[SET EXERCISE]
Starting at the top of the lines and stopping after the one containing "(x=32, y=190)", copy them out again, replacing "Drafts" with "Archive" and leaving everything else unchanged.

(Target pointing data)

>>>>

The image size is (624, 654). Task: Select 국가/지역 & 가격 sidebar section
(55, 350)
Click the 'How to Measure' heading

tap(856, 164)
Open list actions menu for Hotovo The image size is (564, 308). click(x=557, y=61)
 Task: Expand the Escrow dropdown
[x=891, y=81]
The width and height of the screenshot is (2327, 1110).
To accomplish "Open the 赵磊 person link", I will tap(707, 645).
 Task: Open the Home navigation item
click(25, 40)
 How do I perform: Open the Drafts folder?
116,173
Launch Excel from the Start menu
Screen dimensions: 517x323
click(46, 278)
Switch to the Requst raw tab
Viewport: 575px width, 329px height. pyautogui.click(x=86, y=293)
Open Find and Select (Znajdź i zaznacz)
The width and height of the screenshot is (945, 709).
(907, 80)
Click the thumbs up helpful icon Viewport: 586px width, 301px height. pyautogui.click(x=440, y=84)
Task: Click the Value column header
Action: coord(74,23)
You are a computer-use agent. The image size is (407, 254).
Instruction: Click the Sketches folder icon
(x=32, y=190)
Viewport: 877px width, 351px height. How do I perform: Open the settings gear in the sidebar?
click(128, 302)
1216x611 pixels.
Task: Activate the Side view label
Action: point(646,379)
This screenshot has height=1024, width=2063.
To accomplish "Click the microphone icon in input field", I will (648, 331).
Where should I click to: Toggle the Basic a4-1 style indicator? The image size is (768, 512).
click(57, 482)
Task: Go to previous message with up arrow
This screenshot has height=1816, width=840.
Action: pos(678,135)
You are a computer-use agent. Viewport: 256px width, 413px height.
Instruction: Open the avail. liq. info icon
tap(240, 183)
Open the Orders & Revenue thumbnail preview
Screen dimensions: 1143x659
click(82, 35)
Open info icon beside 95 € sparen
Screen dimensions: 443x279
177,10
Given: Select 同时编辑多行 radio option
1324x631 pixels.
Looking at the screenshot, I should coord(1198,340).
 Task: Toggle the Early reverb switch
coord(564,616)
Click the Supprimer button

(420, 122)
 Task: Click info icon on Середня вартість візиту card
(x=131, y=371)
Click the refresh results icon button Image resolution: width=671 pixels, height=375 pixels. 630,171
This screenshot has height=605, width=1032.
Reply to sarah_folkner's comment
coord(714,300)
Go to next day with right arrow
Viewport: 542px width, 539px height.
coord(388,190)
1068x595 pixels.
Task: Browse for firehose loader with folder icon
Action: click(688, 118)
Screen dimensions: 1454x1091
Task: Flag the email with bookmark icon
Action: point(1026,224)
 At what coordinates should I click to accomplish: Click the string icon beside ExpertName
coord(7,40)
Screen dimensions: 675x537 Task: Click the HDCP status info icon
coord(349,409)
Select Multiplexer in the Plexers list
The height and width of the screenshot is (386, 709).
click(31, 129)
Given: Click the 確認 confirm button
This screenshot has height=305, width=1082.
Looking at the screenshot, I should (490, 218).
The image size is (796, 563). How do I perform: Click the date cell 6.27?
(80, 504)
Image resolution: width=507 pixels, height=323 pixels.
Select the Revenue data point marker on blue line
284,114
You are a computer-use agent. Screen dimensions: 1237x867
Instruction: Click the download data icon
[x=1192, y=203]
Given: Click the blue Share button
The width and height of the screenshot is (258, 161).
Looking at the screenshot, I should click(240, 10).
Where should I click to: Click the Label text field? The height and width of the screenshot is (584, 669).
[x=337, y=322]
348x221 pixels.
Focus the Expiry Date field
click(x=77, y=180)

<<<<

[RESPONSE BELOW]
The image size is (624, 654). Task: Select 국가/지역 & 가격 sidebar section
(55, 350)
Click the 'How to Measure' heading

tap(856, 164)
Open list actions menu for Hotovo The image size is (564, 308). click(x=557, y=61)
 Task: Expand the Escrow dropdown
[x=891, y=81]
The width and height of the screenshot is (2327, 1110).
To accomplish "Open the 赵磊 person link", I will tap(707, 645).
 Task: Open the Home navigation item
click(25, 40)
 How do I perform: Open the Archive folder?
116,173
Launch Excel from the Start menu
Screen dimensions: 517x323
click(46, 278)
Switch to the Requst raw tab
Viewport: 575px width, 329px height. pyautogui.click(x=86, y=293)
Open Find and Select (Znajdź i zaznacz)
The width and height of the screenshot is (945, 709).
(907, 80)
Click the thumbs up helpful icon Viewport: 586px width, 301px height. pyautogui.click(x=440, y=84)
Task: Click the Value column header
Action: coord(74,23)
You are a computer-use agent. The image size is (407, 254).
Instruction: Click the Sketches folder icon
(x=32, y=190)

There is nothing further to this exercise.